● **READING PASSAGE**:
──────

Check out assoc-in, get-in, and update-in. They make working with
nested maps a breeze. Here's a rewrite of your code:

(ns user
  (:require [clojure.string :as str]
            [clojure.java.io :as io]))

(def postcode-trie
  (with-open [r (io/reader "/path/to/data.csv")]
    (reduce
     (fn [trie line]
       (let [[postcode region] (.split line ",")
             postcode (str/replace postcode " " "")]
         (assoc-in trie postcode region)))
     {}
     (line-seq r))))

(get-in postcode-trie "SW1A2")
;; => "20"

This stores keys of the tree (trie) as characters instead of strings,
which lets you use get-in easily.

Using line-seq might help mitigate unnecessary memory usage, though as
Andy mentions, Java objects just carry a lot of baggage.

Justin

On Nov 3, 12:22 pm, Paul Ingles <p...@forward.co.uk> wrote:
> Hi,
>
> I've been playing around with breaking apart a list of postal codes to
> be stored in a tree with leaf nodes containing information about that
> area. I have some code that works with medium-ish size inputs but
> fails with a GC Overhead error with larger input sets (1.5m rows) and
> would really appreciate anyone being able to point me in the right
> direction.
>
> The full code is up as a gist here:https://gist.github.com/661278
>
> My input file contains something like:
>
> SW1A 1,10
> SW1A 2,20
> ...
>
> Which are then mapped to 2 trees:
>
> {"S" {"W" {"1" {"A" {"1" 10}}}}}
> {"S" {"W" {"1" {"A" {"2" 20}}}}}
>
> I then want to continually fold those trees into a master tree. For
> the 2 maps above the merged tree would be:
>
> {"S" {"W" {"1" {"A" {"1" 10 "2" 20}}}}}
>
> I'm sure I'm missing all kinds of awesome core/contrib functions to
> make it more concise and would appreciate anyone pointing out
> alternatives also.

──────

● **PROVIDED DATA**:
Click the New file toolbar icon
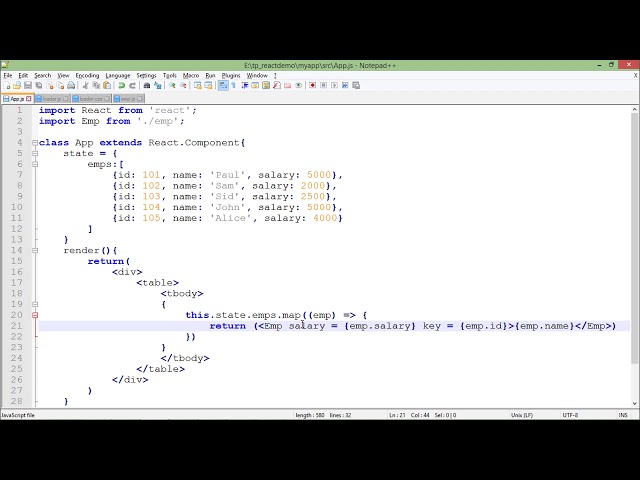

──────

● **WRITTEN EXERCISE 1**:
Name every function that the opening sentence of the postcode trie thread recommends checking out.
● **WRITTEN EXERCISE 2**:
Carry on the postcode trie thread from its final sentence.

● **TASK ANSWER 1**:
assoc-in, get-in, update-in

● **TASK ANSWER 2**:
>
> The main problem is that it fails when my input data gets sufficiently
> large. On my MacBook Pro it falls over with an input set of 1.5m
> records (although a lot of these would be branches from the first few
> levels). It reports GC Overhead limit exceeded, although also ran out
> of heap size before I upped that.
>
> I assume this is because during the tree reduction it's still
> retaining references to nodes eventually causing it to build
> continually larger structures?
>
> I've included the reduce function (and how that gets called to produce
> results) inline:
>
> (defn merge-tree
>   [tree other]
>   (if (not (map? other))
>     tree
>     (merge-with (fn [x y] (merge-tree x y))
>                 tree other)))
>
> (def results (reduce merge-tree
>                      {}
>                      (map record-to-tree
>                           postcodes-from-file)))
>
> All help much appreciated,
> Paul

-- 
You received this message because you are subscribed to the Google
Groups "Clojure" group.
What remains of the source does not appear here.